SECÇÃO DO DOCUMENTO

* * *

Um pequeno génio é, simultaneamente, uma potencial fonte de rendimento, daquelas que têm que ser rapidamente aproveitadas, pois uma criança prodígio não será nunca, por definição, algo para durar muitos anos...

Após ter tocado na Universidade de Salzburgo, em Setembro de 1761, Mozart rumou a Munique, em Janeiro do ano seguinte e, em Setembro, a Viena, onde a família tocou perante o vice-chanceler imperial: Leopold Mozart (1719-1787) ao violino, Nannerl (1751-1829) tocou piano e cantou, com Mozart no cravo e também ao violino. Consta que no cravo, os pés de Mozart nem ao chão chegavam...
Em Viena tocaram ainda para a imperatriz Maria Teresa (1717-1780) e para a sua filha Maria Antonieta (1755-1793), futura rainha de França e detentora de um pescoço admirável. Mozart não perdeu a oportunidade para brilhar, ordenando a Georg Christoph Wangenseil (1715-1777), músico da corte que gozava de bastante popularidade, que lhe virasse as páginas da partitura!
A família Mozart foi generosamente paga na altura, mas a imperatriz viria a desenvolver-lhe um ódio de estimação, apelidando os Mozart de um bando de inúteis e pedintes...


Em Abril do ano seguinte os Mozart foram para Londres, onde o jovem Wolfgang teve a oportunidade de conhecer Johann Christian Bach (1735-1782), filho mais novo de Johann Sebastian Bach (1685-1750) e que, na altura, era o professor de música da rainha. Em Londres deram 4 concertos públicos e tocaram ainda para o rei George III (1738-1820) e a rainha Charlotte (1744-1818), com assinável sucesso, musical mas não financeiro, que o casal real era forreta até dizer basta...
Em Julho de 1765 deixaram Londres, passaram alguns meses na Holanda e, em Julho do ano seguinte regressaram a Paris, antes de voltarem a Salzburgo, onde chegaram em Novembro de 1766. Mozart ainda não tinha 11 anos, e estava há mais de 3 anos e meio fora de casa.

* * *

Registos de localização de palavras e elementos
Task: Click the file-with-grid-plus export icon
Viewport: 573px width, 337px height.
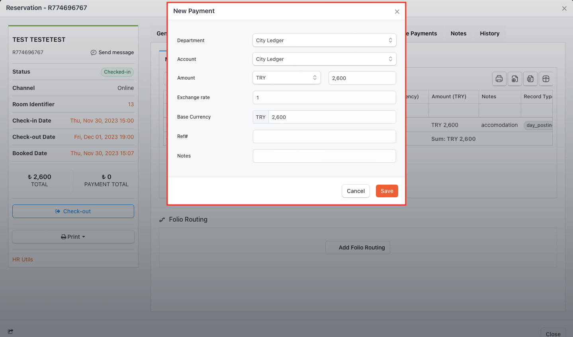Action: (514, 79)
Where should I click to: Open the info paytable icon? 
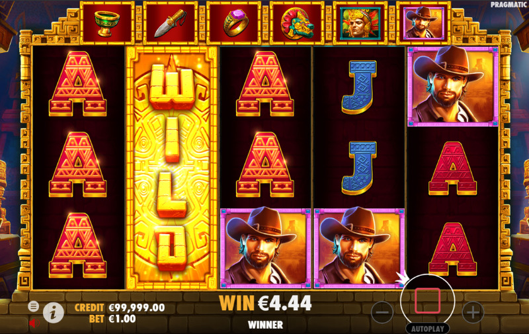54,313

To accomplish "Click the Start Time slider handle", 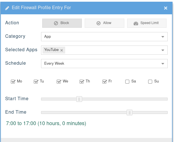I will coord(79,99).
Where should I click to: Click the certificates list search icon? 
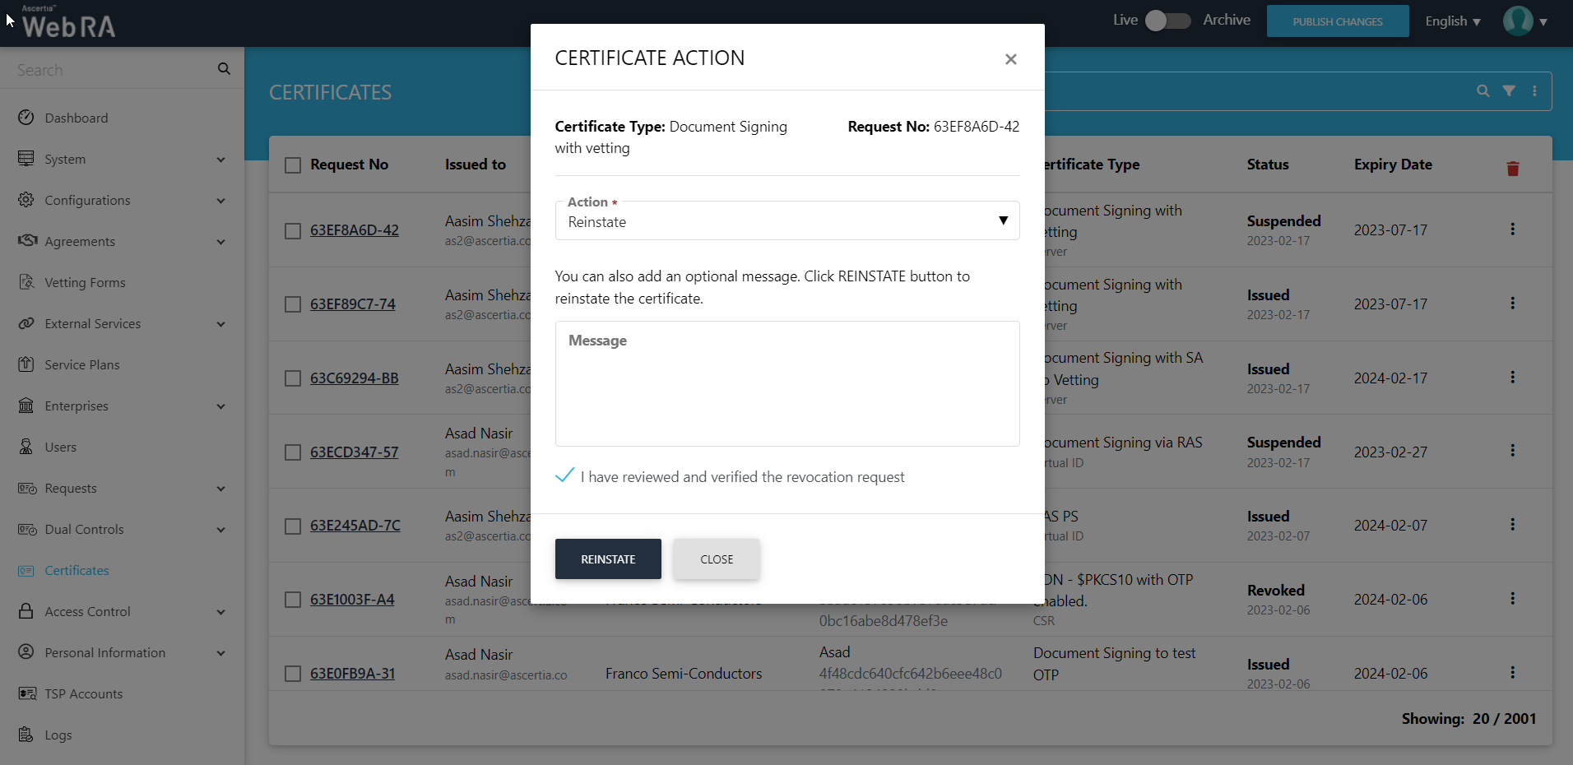pos(1483,91)
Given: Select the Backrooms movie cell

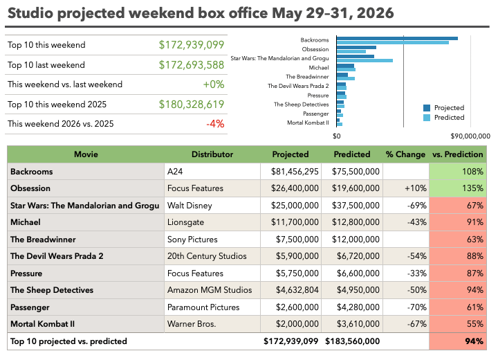Looking at the screenshot, I should tap(86, 172).
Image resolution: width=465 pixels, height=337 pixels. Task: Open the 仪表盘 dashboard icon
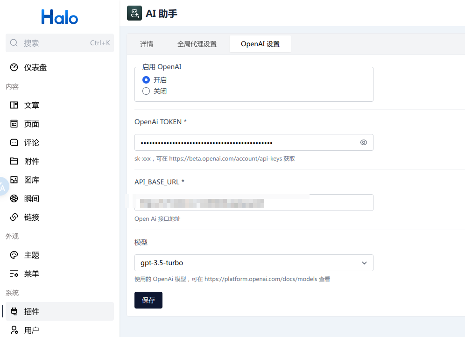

* * *

O QUE FAZER
1. Enumere todas as cidades referidas no texto sobre as viagens da família Mozart.
2. Recolha dos registos todas as linhas que contêm a palavra "icon".
O texto e os registos são materiais independentes um do outro.

RESPOSTAS
1. Salzburgo, Munique, Viena, Londres, Paris

2.
Task: Click the file-with-grid-plus export icon
Where should I click to: Open the info paytable icon? 
Where should I click to: Click the certificates list search icon? 
Image resolution: width=465 pixels, height=337 pixels. Task: Open the 仪表盘 dashboard icon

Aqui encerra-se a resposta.